Jungkook menunggu sambil duduk di kursi di depan ruang musik. Tak lama kemudian Bambam kembali berada di hadapannya.
“Cepat sekali?” tanya Jungkook kaget.
Bambam melirik Jungkook gemas. “Bukannya kau yang menyuruhku jangan lama-lama? Sekarang kau malah bertanya yang tidak penting. Sudahlah, kenapa lagi hari ini? Kau terlihat kesal begitu? Bukannya tadi pagi kau masih semangat ngurusin anggota ekskulmu?”
“Aku kesal, gara-gara Taehyung!” jawab Jungkook manyun.
“Taehyung? Kenapa lagi dia?”
“Taehyung ikut ekstrakurikuler jurnalistik, bam. Menyebalkan!”
Bambam membelalak tidak percaya. “ah, masa sih kook? Yang benar saja!”
Jungkook menatap sahabatnya dengan sebal. Mana mungkin dia bohong tentang ini? Memangnya Bambam tidak melihat keruhnya muka Jungkook sore ini? “Untuk apa juga aku berbohong, bam!”
Bambam diam sejenak. Tak lama, ia melirik Jungkook dengan rasa penasaran. “Sebenarnya kau ada salah apa sih sama dia? Kok kayaknya dia nafsu sekali membuatmu merasa tidak tenang begitu?”
Jungkook melirik Bambam dengan tatapan kesal. “Memangnya aku punya tampang kriminal dan sejenisnya, ya? Kenapa kau bertanya seperti itu? Bahkan aku sendiri tidak tahu salahku apa. Kau tahu sendiri, sejak awal dia yang selalu cari gara-gara duluan denganku.”
“Coba kau baik-baikin dia, kook. Siapa tahu dia tak akan mengganggumu lagi?”
Jungkook membelalak tidak terima. “Aku harus baik-baikin dia?
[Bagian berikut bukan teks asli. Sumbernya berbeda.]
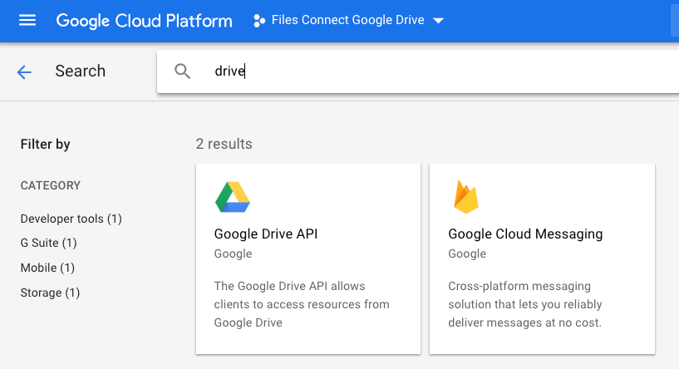
Task: Click the search field containing drive
Action: (416, 71)
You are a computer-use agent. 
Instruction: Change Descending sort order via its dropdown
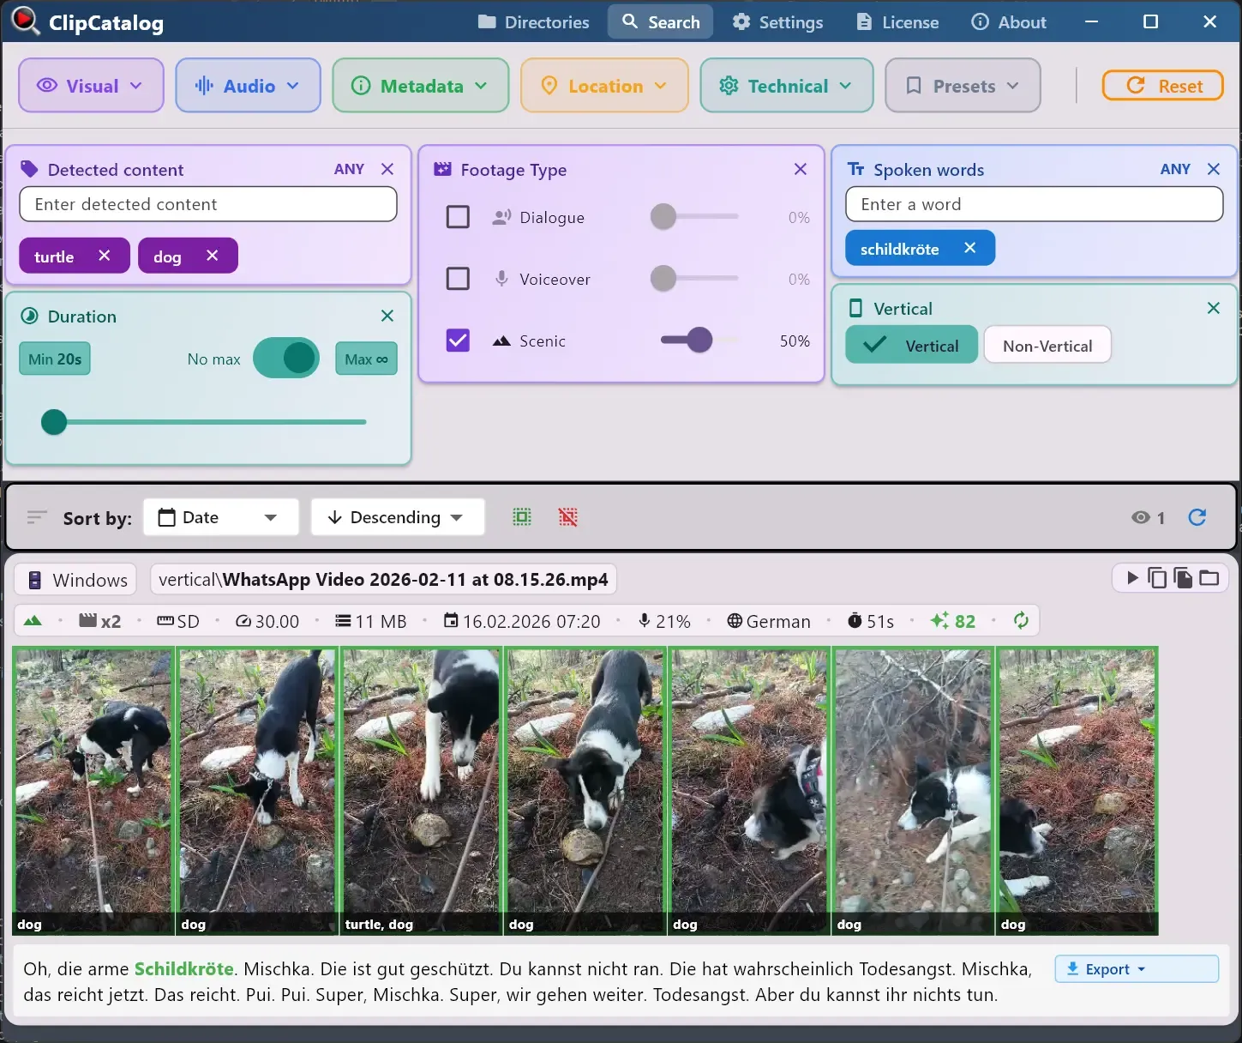coord(397,517)
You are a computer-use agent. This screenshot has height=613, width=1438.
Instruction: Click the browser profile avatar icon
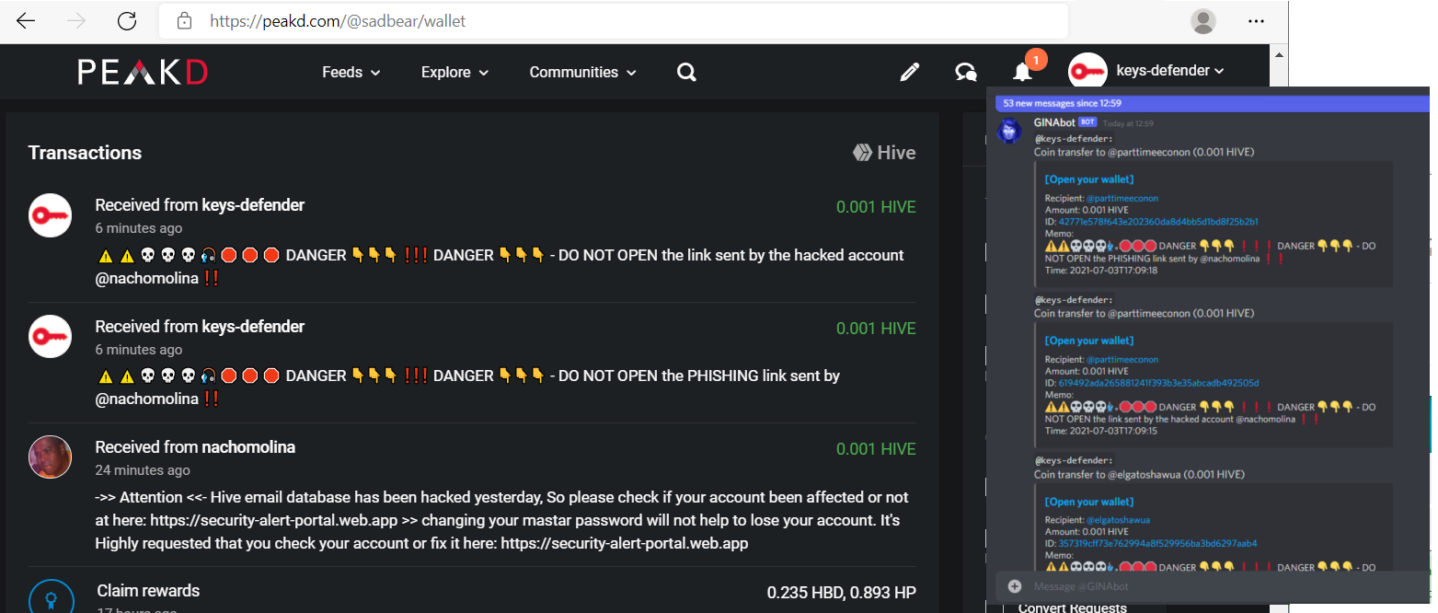[x=1202, y=20]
OGAH. Lagian dia yang stres, kenapa aku yang harus baik-baikin dia. Tidak mau”.
“Kalau begitu, kau jangan protes. Lagipula ekskul jurnalistik kan terbuka untuk umum. Setiap murid boleh ikut.”
Jungkook terlihat berpikir keras. “Mm.. apa sebaiknya aku adakan seleksi saja ya? Siapa yang tidak lolos seleksi harus keluar. Aku pastikan dia akan jadi orang pertama yang ku depak.”
“Jangan macem-macem deh, kook. Kau tahu sendiri peminat ekskul yang kau ketuai itu sudah tidak sebanyak dulu. Pakai acara mau seleksi segala.”
Jungkook langsung cemberut. Sekalipun enggan, ia harus mengakui omongan Bambam benar. Beberapa tahun terakhir ini peminat ekstrakurikuler jurnalistik memang menurun. Mana mungkin Jungkook boleh mengadakan seleksi? Tapi... ia tidak rela Taehyung merusak kegiatan yang paling diaukainya itu.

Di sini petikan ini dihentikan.